令和元年7月2日までに発表・公布された主な法令・通達についてわかりやすく解説します。

令和元年.6.5 法律第24号=女性の職業生活における活躍の推進に関する法律等の一部を改正する法律

厚生労働省が2017年に実施した「職場のパワーハラスメントに関する実態調査」では、パワーハラスメント(パワハラ)の予防・解決に向けた取組みを実施している企業は52.2%で、企業規模が小さくなるほど実施比率が低いという結果が示されていました。
今般、女性をはじめとする多様な労働者がより活躍できる就業環境を整備するため、「女性の職業生活における活躍の推進に関する法律」等の一部が改正されました。
その主な内容は、次のとおりです。


女性の活躍推進
  1. 一般事業主行動計画の策定・提出義務の対象が、常用労働者301人以上から101人以上の事業主に拡大されます。
  2. 自社の女性活躍に関する情報公表の義務の対象が常用労働者301人以上から101人以上の事業主に拡大されます。
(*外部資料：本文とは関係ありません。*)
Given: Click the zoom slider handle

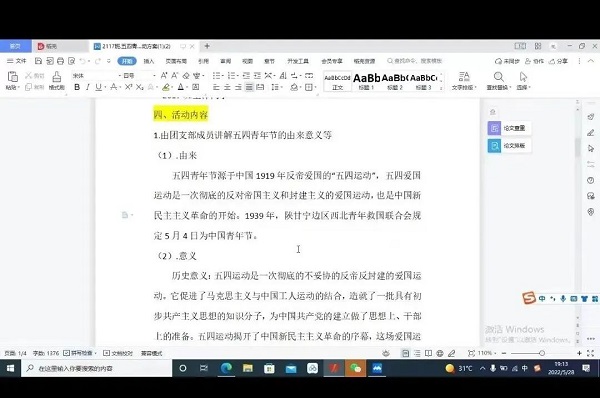Looking at the screenshot, I should [542, 353].
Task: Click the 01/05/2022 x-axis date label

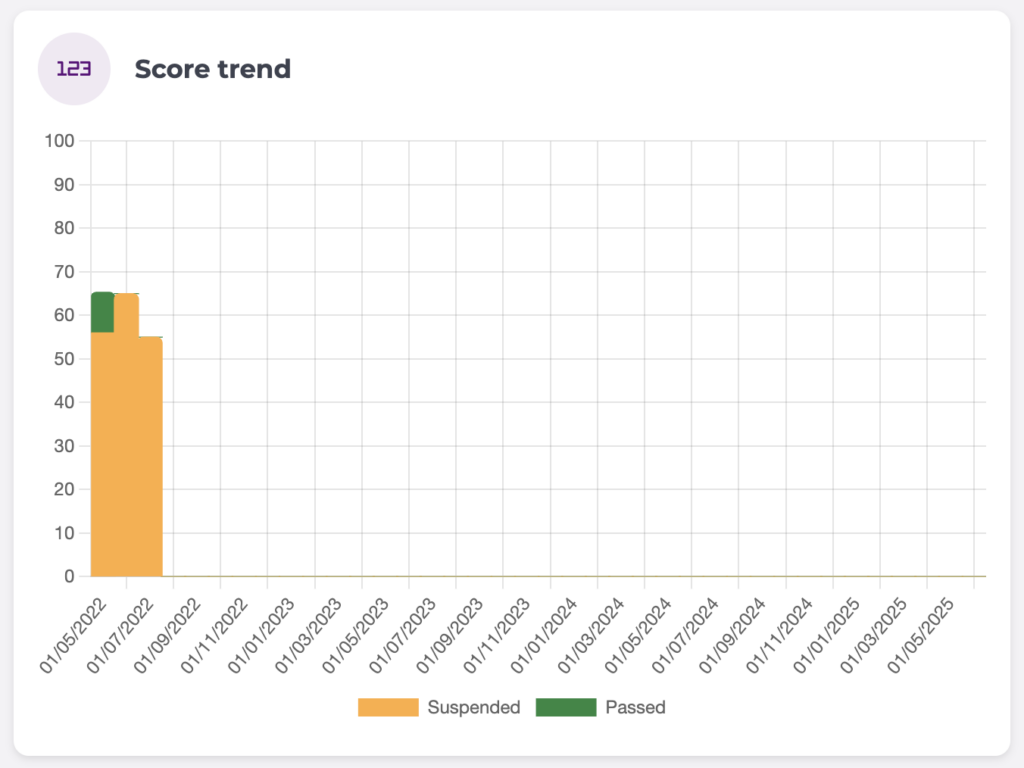Action: pos(73,631)
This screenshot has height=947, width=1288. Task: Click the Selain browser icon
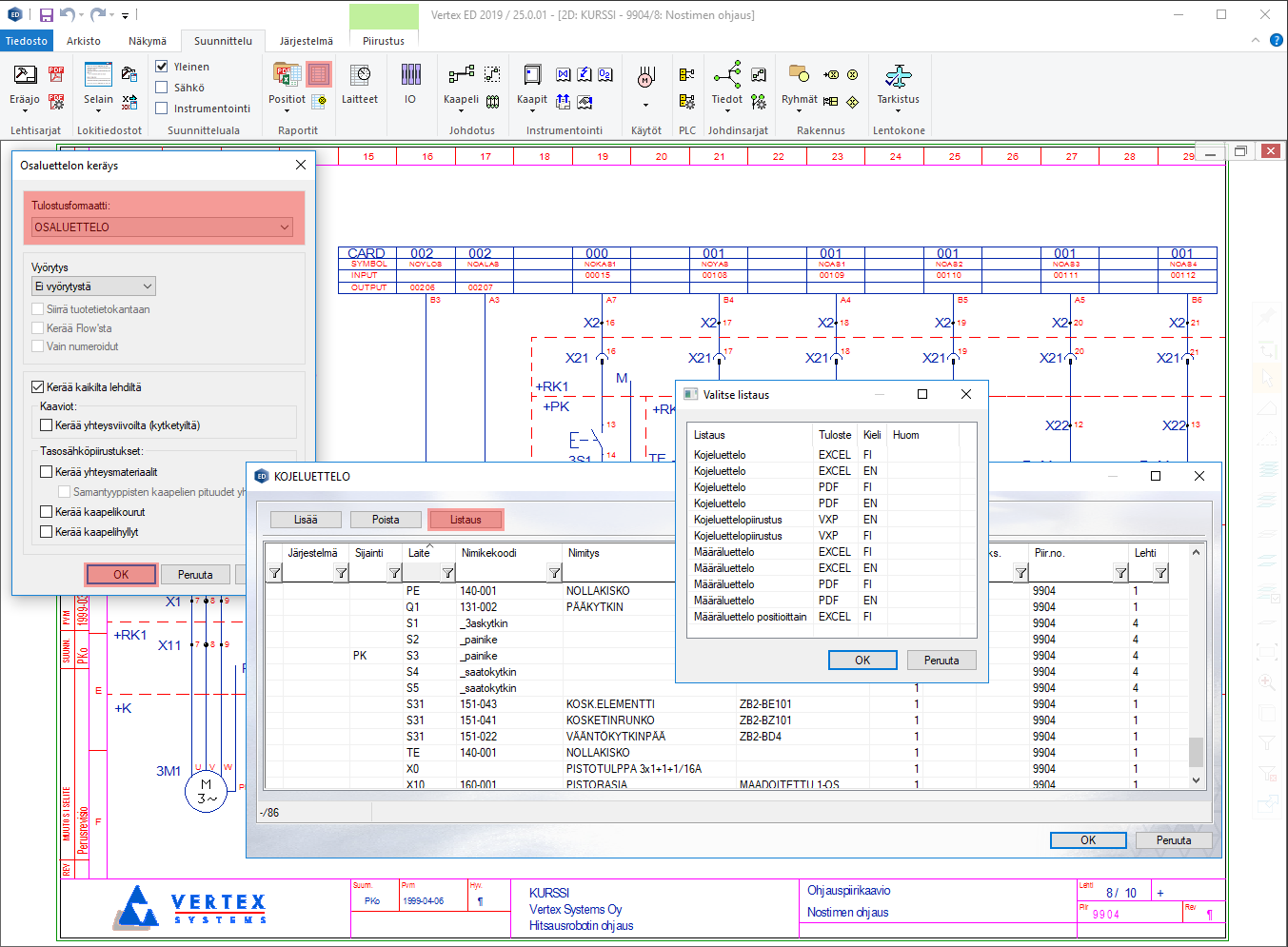click(98, 76)
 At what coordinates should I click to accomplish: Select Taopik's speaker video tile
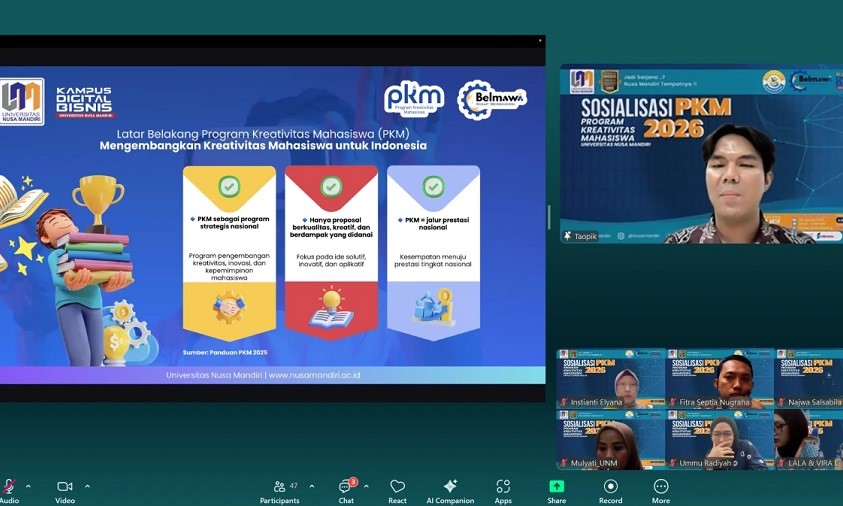tap(701, 155)
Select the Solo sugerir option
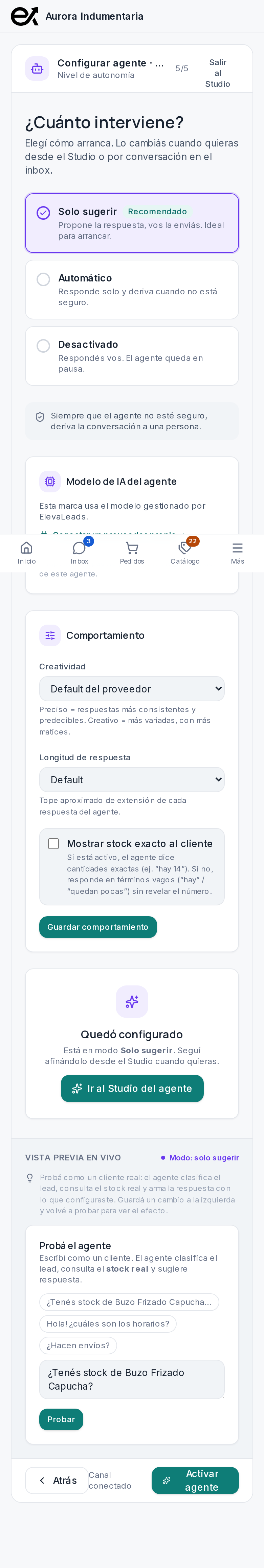This screenshot has width=264, height=1568. pos(132,223)
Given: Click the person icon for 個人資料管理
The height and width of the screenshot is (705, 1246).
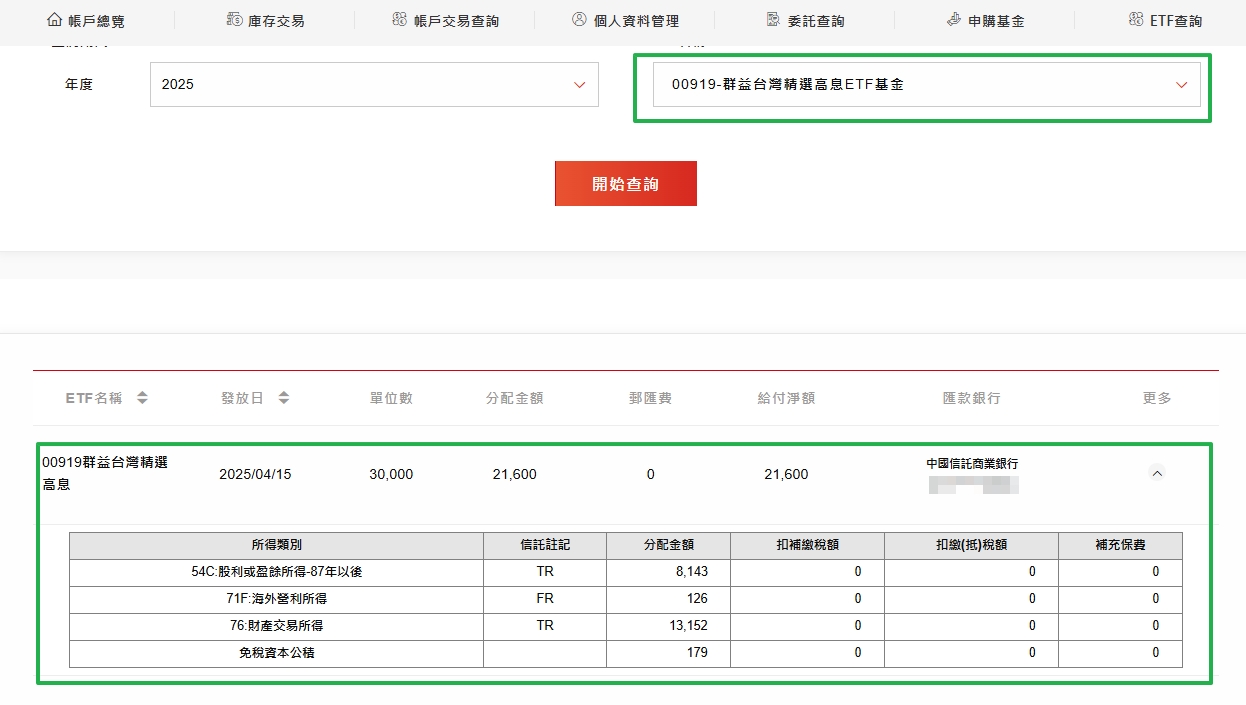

また、301人以上の事業主については、情報公表項目が見直されます。あわせて、情報公表に関する勧告に従わなかった場合には、企業名の公表ができることとされます。
  3. 女性の活躍推進に関する取組みが特に優良な事業主に対する特例認定制度「プラチナえるぼし(仮称)」が創設されます。
ハラスメント対策を国の施策に

国の施策に「職場における労働者の就業環境を害する言動に起因する問題の解決の促進」(ハラスメント対策)が明記されます。


パワハラ防止対策の法制化
  1. 事業主に対して、パワハラ防止のための雇用管理上の措置義務(相談体制の整備等)が新設されます。あわせて、措置の適切・有効な実施を図るために必要な指針が整備されます。
  2. パワハラに関する労使紛争について、都道府県労働局長による紛争解決援助、紛争調整委員会による調停の対象とされるとともに、措置義務等について履行確保のための規定が整備されます。
セクシュアル・ハラスメント等の防止対策の強化
  1. セクシュアルハラスメント(セクハラ)等に起因する問題に関する国、事業主および労働者の責務が明確化されます。
  2. 労働者が事業主にセクハラ等の相談をしたこと等を理由とする事業主による不利益取扱いが禁止されます。パワハラや、いわゆるマタニティハラスメント(マタハラ)についても同様の規定が整備されます。
この法律の施行日は、一部を除き、公布の日から1年以内です。

その他の新法令・通達

運転中の「ながらスマホ」を厳罰化

(令和元年.6.5 法律第20号=道路交通法の一部を改正する法律)

自動車等の運転中にスマートフォンなどを使用していた場合の罰則が「6月以下の懲役または10万円以下の罰金」に、運転中にスマートフォンなどを使用していて交通事故などの危険に結びついた場合の罰則が「1年以下の懲役、または30万円以下の罰金」に、引き上げられることとなりました。

仮想通貨の正式名称が「暗号資産」に

(令和元年.6.7 法律第28号=情報通信技術の進展に伴う金融取引の多様化に対応するための資金決済に関する法律等の一部を改正する法律)

仮想通貨の法令上の呼称が「暗号資産」に変更されるとともに、オンライン管理での資産流出対策として、交換業者にコールドウォレット等の信頼性の高い管理方法が徹底されることとなりました。

非常災害時の時間外労働等の許可基準を見直し

(令和元年.6.7 基発0607第1号=災害等による臨時の必要がある場合の時間外労働等に係る許可基準の一部改正について ほか)

非常災害時の法定労働時間および法定休日を超える時間外労働は、行政官庁の許可を受けることで、その必要の限度において認められています。その許可基準の一部が、電話やインターネット等の現代的な事象等を踏まえて改正されました。